Improving the Performance and Precision of Bioinformatics Algorithms
MetadataShow full item record
Recent advances in biotechnology have enabled scientists to generate and collect huge amounts of biological experimental data. Software tools for analyzing both genomic (DNA) and proteomic (protein) data with high speed and accuracy have thus become very important in modern biological research. This thesis presents several techniques for improving the performance and precision of bioinformatics algorithms used by biologists. Improvements in both the speed and cost of automated DNA sequencers have allowed scientists to sequence the DNA of an increasing number of organisms. One way biologists can take advantage of this genomic DNA data is to use it in conjunction with expressed sequence tag (EST) and cDNA sequences to find genes and their splice sites. This thesis describes ESTmapper, a tool designed to use an eager write-only top-down (WOTD) suffix tree to efficiently align DNA sequences against known genomes. Experimental results show that ESTmapper can be much faster than previous techniques for aligning and clustering DNA sequences, and produces alignments of comparable or better quality. Peptide identification by tandem mass spectrometry (MS/MS) is becoming the dominant high-throughput proteomics workflow for protein characterization in complex samples. Biologists currently rely on protein database search engines to identify peptides producing experimentally observed mass spectra. This thesis describes two approaches for improving peptide identification precision using statistical machine learning. HMMatch (HMM MS/MS Match) is a hidden Markov model approach to spectral matching, in which many examples of a peptide fragmentation spectrum are summarized in a generative probabilistic model that captures the consensus and variation of each peak's intensity.

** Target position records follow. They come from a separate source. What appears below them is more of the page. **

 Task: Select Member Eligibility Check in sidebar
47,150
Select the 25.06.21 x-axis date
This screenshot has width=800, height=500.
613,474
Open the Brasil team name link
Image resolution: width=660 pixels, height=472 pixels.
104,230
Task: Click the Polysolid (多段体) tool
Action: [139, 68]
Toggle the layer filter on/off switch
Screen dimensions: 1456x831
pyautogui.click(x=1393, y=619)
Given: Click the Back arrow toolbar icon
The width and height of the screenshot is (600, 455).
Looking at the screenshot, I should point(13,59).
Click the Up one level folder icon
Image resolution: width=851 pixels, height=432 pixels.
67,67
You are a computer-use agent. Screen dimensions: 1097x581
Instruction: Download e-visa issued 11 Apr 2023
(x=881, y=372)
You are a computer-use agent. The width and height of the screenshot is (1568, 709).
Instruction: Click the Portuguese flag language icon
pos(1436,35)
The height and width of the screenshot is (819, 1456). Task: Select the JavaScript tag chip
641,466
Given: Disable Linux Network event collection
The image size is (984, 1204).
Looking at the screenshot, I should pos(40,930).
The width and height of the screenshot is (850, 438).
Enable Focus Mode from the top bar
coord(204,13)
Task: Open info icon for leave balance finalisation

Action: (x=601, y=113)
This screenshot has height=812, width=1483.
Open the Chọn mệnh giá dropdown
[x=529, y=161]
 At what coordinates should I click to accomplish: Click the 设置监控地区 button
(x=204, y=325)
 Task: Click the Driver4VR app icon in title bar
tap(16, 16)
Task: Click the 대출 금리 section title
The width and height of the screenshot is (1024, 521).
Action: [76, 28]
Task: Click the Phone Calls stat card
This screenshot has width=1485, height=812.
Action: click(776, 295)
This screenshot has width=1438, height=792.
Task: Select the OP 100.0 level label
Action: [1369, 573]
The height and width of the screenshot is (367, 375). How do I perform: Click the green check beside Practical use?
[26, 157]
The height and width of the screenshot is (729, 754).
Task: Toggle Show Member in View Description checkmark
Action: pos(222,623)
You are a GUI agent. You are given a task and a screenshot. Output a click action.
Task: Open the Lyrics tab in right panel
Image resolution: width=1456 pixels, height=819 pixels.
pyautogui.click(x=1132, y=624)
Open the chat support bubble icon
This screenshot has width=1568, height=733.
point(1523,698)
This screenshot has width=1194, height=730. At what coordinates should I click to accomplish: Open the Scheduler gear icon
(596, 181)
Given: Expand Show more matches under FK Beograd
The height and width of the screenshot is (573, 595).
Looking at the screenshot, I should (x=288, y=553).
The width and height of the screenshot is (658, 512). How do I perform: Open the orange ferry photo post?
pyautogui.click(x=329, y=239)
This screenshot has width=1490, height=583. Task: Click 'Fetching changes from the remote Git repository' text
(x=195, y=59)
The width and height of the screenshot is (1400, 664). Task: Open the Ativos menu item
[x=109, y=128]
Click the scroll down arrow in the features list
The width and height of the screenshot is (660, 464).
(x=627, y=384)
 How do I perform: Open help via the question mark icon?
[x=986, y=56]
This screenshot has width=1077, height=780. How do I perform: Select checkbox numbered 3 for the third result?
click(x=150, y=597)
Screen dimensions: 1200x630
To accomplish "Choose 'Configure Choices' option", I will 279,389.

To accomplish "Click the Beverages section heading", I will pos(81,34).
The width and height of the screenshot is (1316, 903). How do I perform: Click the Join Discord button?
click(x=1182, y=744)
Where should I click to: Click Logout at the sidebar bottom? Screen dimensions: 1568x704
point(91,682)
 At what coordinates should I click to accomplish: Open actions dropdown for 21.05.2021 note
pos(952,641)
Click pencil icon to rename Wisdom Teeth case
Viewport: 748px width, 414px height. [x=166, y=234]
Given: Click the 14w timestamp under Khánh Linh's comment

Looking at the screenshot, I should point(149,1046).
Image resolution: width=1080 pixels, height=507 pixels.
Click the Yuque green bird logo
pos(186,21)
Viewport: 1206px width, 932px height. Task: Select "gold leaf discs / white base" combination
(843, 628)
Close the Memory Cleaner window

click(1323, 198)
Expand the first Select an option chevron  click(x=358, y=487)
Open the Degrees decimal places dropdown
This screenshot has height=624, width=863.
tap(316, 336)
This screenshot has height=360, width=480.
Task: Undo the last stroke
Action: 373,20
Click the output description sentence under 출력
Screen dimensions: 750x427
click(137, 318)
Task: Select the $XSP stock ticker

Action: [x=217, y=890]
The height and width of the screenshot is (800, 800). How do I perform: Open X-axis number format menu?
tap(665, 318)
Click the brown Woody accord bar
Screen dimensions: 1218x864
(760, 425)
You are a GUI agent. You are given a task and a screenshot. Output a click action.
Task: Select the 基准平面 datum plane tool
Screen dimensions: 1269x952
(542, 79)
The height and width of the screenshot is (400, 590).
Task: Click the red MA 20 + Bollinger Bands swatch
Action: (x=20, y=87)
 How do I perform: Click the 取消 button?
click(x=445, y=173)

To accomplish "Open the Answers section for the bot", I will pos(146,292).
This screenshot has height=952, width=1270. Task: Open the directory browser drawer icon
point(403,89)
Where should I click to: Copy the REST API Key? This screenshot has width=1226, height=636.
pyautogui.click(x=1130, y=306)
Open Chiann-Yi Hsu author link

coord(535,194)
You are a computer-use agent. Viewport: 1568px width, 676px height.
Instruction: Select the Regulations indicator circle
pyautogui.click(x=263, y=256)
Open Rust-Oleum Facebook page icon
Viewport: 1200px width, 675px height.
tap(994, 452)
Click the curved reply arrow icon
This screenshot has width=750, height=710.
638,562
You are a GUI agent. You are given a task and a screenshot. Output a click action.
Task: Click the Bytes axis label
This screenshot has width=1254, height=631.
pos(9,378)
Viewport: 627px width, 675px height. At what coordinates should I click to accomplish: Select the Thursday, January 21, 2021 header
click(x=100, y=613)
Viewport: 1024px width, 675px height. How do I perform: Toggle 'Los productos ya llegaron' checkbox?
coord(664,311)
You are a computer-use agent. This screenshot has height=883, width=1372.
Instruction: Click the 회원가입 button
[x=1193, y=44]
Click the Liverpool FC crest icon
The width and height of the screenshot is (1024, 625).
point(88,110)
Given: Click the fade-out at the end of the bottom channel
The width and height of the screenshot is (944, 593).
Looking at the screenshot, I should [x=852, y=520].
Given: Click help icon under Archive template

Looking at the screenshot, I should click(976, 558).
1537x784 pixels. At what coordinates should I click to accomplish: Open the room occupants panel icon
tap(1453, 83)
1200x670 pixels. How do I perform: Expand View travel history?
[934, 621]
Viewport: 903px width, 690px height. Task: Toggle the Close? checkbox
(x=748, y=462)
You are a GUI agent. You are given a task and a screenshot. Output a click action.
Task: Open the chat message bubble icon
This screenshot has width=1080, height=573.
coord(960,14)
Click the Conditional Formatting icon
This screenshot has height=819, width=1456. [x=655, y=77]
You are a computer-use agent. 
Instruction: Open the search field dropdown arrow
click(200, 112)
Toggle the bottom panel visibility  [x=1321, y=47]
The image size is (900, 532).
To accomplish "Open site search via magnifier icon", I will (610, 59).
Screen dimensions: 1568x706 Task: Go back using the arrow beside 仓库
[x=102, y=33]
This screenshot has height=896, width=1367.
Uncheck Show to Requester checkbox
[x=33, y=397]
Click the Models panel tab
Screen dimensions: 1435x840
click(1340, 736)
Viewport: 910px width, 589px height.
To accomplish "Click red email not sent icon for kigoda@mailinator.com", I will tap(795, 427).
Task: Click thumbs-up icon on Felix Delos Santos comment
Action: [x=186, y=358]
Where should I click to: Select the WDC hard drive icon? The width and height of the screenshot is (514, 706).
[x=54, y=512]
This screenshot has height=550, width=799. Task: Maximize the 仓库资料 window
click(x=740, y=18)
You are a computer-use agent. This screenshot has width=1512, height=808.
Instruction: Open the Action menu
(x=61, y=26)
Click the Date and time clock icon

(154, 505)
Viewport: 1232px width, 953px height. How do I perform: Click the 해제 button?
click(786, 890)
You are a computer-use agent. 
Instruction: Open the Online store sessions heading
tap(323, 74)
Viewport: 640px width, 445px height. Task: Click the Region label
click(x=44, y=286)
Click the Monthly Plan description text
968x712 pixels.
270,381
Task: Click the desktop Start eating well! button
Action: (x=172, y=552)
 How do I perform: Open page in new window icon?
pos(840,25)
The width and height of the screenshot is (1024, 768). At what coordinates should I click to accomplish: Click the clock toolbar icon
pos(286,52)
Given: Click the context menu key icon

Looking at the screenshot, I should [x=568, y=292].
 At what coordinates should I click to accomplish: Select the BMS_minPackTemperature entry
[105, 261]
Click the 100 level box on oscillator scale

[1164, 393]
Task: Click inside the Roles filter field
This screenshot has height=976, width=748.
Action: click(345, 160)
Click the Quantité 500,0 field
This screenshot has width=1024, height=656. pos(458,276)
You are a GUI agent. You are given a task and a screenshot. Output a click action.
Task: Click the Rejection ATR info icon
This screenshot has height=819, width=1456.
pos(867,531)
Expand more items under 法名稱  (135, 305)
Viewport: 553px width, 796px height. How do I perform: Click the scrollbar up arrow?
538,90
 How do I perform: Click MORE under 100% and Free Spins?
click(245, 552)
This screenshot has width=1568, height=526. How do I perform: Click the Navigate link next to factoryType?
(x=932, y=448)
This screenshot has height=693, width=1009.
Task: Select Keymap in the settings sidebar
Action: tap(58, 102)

Experimental results show that HMMatch can identify many peptides missed by traditional spectral matching and search engines. PepArML (Peptide Identification Arbiter by Machine Learning) is a machine learning based framework for improving the precision of peptide identification. It uses classification algorithms to effectively utilize spectra features and scores from multiple search engines in a single model-free framework that can be trained in an unsupervised manner. Experimental results show that PepArML can improve the sensitivity of peptide identification for several synthetic protein mixtures compared with individual search engines.